GUI of the Psikometrist platform

3.2 Phase II: variable selection and creation through NEPAR

We utilized a social network analysis technique called the Networked Pattern Recognition (NEPAR) algorithm to reduce the number of SCL-90-R questions and identify similarities among individuals taking the test (i.e., participants). Through NEPAR, we calculated similarities among the questions and participants, built undirected network graphs, and extracted three centrality measures (i.e., closeness, degree, and betweenness centralities). We then compared these centrality measures to decrease the number of questions from 90 to 28, without reducing the number of disorders the SCL-90-R could detect. Additionally, we applied NEPAR to compute similarities among participants by obtaining three centrality measures, namely closeness, betweenness, and degree centrality. The NEPAR algorithm extracts similarities and relationships among variables. It creates a network diagram with nodes and links, using the responses given by the participants to the SCL-90-R questions. For more information about NEPAR, see Khan & Tutun (2021) and Tutun et al., (2017). It is important to note that the NEPAR algorithm is transparent and explainable as it generates a network diagram providing insights regarding the observations and their relationships in the dataset. Thus, it is possible for the creator of the AI-based DSSs to easily identify issues regarding fairness and bias. We developed two NEPAR models, NEPAR-Q and NEPAR-P. The Q and P stand for questions and participants, respectively. The nodes in the NEPAR-Q model indicate the questions, while the nodes in the NEPAR-P model represent the participants. The links in both models depict similarities among the nodes. NEPAR-Q was used in the present research to reduce the number of questions on the SCL-90-R (i.e., variable selection), while NEPAR-P was utilized for feature engineering (i.e., variable creation) because it generates and incorporates similarities among patients as new variables. The NEPAR algorithm employs the similarity measures of closeness, betweenness, and degree centrality to compute the abovementioned links. We used all of these similarity measures and combined them, since choosing one over another might have caused bias in either model.
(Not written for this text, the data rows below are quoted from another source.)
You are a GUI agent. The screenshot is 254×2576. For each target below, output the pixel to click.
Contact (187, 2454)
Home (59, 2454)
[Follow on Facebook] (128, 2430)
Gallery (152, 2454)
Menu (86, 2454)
For variable selection through the NEPAR-Q model, three mental health experts determined the threshold values for each similarity measure, based on their experience. These threshold values were 36% for betweenness centrality and 39% for closeness and degree centrality. The threshold values were then used to identify the questions to be removed from the SCL-90-R. Next, the remaining questions for each similarity measure were combined, leading to an assessment tool comprised of 28 questions in total. Figure 2 represents the network diagrams based on three centrality measures obtained from the NEPAR-Q model. The red nodes in the figure represent questions with a similarity value above the threshold, and the green nodes are questions with similarity values below the threshold. The intersection of the red nodes in the three graphs represents the remaining 28 questions.

Figure 2.a shows the questions (nodes) located further away from the densely populated nodes, with fewer interconnections. These nodes (seen in the blue circles) were 1: Somatization, 5: Interpersonal Sensitivity, 9: OCD, 20: Depression, and 45: Obsessive Compulsive. Therefore, these questions were most likely the weakest and could be removed from the SCL-90-R, since they provided information that could be obtained from other questions.

Fig. 2
figure 2

Centrality graphs

The top 10 questions (seen in the orange circle) conveying the most information on the SCL-90-R are indicated as augmented nodes in Fig. 2.b. These top 10 questions were 56: Somatization, 78: Anxiety, 41: Interpersonal Sensitivity, 58: Somatization, 33: Anxiety, 80: Anxiety, 7: Psychoticism, 51: Obsessive-Compulsive, 10: Obsessive-Compulsive, and 43: Paranoid Thoughts. Additionally, Fig. 2.b shows that some questions were not necessary and could be predicted using other questions, as seen yellow lines of Fig. 2.b. For example, we could infer that “Question 6: Feeling critical of others” was highly correlated with “Question 37: Feeling that people are unfriendly or dislike you.“ Moreover, the response to “Question 33: Feeling fearful” was highly correlated to the response to “Question 57: Feeling tense or keyed up.“ The SCL-90-R was reduced to a tool called the Symptom Checklist 28-Artificial Intelligence (SCL-28-AI), which features 28 questions and threshold values, as well as a correlation comparison of the centrality values in the non-directional graphs. This tool’s questions and corresponding mental disorders are given in Table 2.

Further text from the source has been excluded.